Green Schools in New Orleans: Seed Schools

THE PROJECT

The Green Seed Schools program was the first component of the Green Schools Initiative in New Orleans. Four schools were selected and designated as Green Seed Schools: A.P. Tureaud Elementary School, The International School, Dr. Martin Luther King Elementary School, and Gentilly Terrace Elementary School. Each school received up to $75,000 in grant funds toward energy audits, technical assistance, and improvements to increase energy efficiency, indoor air quality, and if feasible, create on-site renewable energy generation.

GREEN SEED SCHOOL #1: A.P TUREAUD ELEMENTARY SCHOOL

A.P. Tureaud Elementary School is the first Green Seed School selected and completed by Global Green. It is located in the Seventh Ward and it was designed by E.A. Christy and constructed in 1939.

An energy audit conducted in June 2007 determined that the building is ranked in the bottom 29th percentile for energy performance with a total of 530,331 KWh of electricity and 9,271 ccf of natural gas used annually (combined Btu of 2,765,859,803). This amount of energy usage translates into nearly $80,000 per year in utility expenses. The carbon dioxide emissions were also estimated to be 15.8% higher than an industry average facility.

The Global Green upgrades will save the school an estimated $26,588 in utility costs and reduce the carbon emissions by 220,216 lbs annually. This investment will pay for itself in approximately 2.5 years. In order to achieve these savings, Global Green enacted the following:

  • Solar shades were installed in classrooms to help control solar heat gain, reduce glare, and improve natural lighting within the classrooms.
  • Occupancy sensors were also installed in each classroom to reduce the length of time lights are left on when classrooms are unoccupied. During the energy audit, it was observed that approximately 75% of the lights remained on throughout the evening hours when the classrooms were unoccupied. This simple retrofit can reduce annual lighting needs by 25% or more with an utility cost savings of approximately $9000 annually.
  • All incandescent light bulbs were replaced with compact fluorescent lights (CFLs) with the assistance of Green Light New Orleans volunteers.
  • Doors and windows were caulked and weatherstripped to reduce air leakage into the school and missing window panes were also replaced.
  • In addition, Global Green took the extra step to negotiate with the building automation company to inspect the system which controls the HVAC equipment and ensure that the thermostat set points are adjusted based on current occupancy loads and seasonal schedules.
     

In addition to implementing these green upgrades, Global Green identified strategies that can be incorporated into routine custodial and maintenance practices at little or no cost. Some of these strategies include making sure lighting systems, office equipment, and heating, ventilation, and air-conditioning equipment is turned off or in energy saving modes during weekends and extended holiday periods; closing windows when heating, ventilation, and air-conditioning equipment are operating; changing filters each month and inspecting the boilers each quarter for safety as well as efficiency. 

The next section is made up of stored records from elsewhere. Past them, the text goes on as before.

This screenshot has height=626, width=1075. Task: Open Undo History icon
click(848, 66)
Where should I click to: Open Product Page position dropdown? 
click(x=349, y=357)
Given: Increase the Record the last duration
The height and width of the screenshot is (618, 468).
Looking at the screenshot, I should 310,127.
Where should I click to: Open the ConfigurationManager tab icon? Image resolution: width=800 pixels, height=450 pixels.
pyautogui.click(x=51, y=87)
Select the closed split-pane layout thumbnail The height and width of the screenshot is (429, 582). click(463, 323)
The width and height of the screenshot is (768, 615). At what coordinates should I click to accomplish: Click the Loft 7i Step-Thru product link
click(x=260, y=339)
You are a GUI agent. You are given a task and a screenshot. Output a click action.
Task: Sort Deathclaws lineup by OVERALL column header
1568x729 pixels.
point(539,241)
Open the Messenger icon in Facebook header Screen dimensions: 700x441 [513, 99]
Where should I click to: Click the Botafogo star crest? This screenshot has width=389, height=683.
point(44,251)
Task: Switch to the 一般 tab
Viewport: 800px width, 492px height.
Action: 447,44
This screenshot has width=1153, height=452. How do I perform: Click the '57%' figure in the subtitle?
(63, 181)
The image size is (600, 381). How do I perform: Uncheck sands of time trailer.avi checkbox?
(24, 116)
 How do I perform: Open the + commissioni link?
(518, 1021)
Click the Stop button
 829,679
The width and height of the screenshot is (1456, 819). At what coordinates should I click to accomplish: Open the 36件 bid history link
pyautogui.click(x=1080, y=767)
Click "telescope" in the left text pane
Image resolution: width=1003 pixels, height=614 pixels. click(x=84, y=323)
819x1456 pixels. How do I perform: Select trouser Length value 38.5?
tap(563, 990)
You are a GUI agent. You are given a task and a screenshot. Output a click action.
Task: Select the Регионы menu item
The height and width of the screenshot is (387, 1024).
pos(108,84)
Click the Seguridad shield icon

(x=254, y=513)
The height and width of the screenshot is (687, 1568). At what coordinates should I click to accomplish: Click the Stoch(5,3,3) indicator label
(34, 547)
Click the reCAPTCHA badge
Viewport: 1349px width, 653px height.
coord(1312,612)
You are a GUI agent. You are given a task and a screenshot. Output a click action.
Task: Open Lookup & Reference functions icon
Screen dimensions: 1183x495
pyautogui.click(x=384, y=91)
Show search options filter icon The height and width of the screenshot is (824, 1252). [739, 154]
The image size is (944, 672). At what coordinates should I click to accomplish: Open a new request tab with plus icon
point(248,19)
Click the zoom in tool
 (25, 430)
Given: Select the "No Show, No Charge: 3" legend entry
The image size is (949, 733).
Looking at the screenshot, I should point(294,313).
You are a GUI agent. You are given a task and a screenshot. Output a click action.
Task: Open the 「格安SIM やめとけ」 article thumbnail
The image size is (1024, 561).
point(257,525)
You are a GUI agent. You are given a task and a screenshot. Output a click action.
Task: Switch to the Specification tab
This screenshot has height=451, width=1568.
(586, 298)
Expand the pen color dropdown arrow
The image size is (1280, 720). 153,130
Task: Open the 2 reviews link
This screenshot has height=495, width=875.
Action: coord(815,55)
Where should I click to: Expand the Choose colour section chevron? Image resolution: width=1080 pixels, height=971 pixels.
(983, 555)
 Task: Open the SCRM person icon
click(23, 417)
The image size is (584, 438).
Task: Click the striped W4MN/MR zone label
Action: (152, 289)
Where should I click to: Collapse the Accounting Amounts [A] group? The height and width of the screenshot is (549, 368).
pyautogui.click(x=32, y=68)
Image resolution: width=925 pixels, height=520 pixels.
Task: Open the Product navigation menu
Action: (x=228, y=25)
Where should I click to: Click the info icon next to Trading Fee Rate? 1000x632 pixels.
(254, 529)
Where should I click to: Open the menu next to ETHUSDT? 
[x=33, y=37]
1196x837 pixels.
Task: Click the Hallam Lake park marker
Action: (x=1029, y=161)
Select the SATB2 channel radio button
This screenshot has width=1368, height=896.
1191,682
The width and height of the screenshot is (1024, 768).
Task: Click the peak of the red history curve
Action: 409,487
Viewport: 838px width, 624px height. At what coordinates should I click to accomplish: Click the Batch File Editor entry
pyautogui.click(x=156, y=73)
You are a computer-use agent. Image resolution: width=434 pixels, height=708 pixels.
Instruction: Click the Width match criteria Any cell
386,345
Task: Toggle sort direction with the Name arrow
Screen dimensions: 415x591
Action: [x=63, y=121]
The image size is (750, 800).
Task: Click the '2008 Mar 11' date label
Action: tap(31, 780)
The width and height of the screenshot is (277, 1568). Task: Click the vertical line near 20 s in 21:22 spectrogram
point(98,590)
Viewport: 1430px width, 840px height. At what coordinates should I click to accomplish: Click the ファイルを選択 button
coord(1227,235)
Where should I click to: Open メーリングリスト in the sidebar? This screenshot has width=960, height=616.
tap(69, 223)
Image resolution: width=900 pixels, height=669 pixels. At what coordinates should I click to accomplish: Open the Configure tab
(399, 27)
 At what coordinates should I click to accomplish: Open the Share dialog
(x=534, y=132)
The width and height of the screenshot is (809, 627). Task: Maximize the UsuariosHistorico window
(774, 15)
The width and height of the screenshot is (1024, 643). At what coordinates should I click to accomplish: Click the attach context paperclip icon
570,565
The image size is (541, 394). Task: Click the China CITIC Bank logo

GREEN SEED SCHOOL #2: THE INTERNATIONAL SCHOOL

The International School, formerly known as the Andrew Jackson Elementary School, is the second Green Seed School selected and completed by Global Green. The 82-year old school is located in the Lower Garden District, and like A.P. Tureaud Elementary School, was also designed by A.E. Christy.

Utility data was collected from August 2006 until August 2007 and an energy audit was performed to guide the green energy efficient upgrades. Analysis of the utility bills showed the electrical consumption to be 552,800 KWh and the natural gas consumption to be 3,527 ccf annually (combined Btu of 2,253,000,000). The combined energy cost for this annual period was $69,908.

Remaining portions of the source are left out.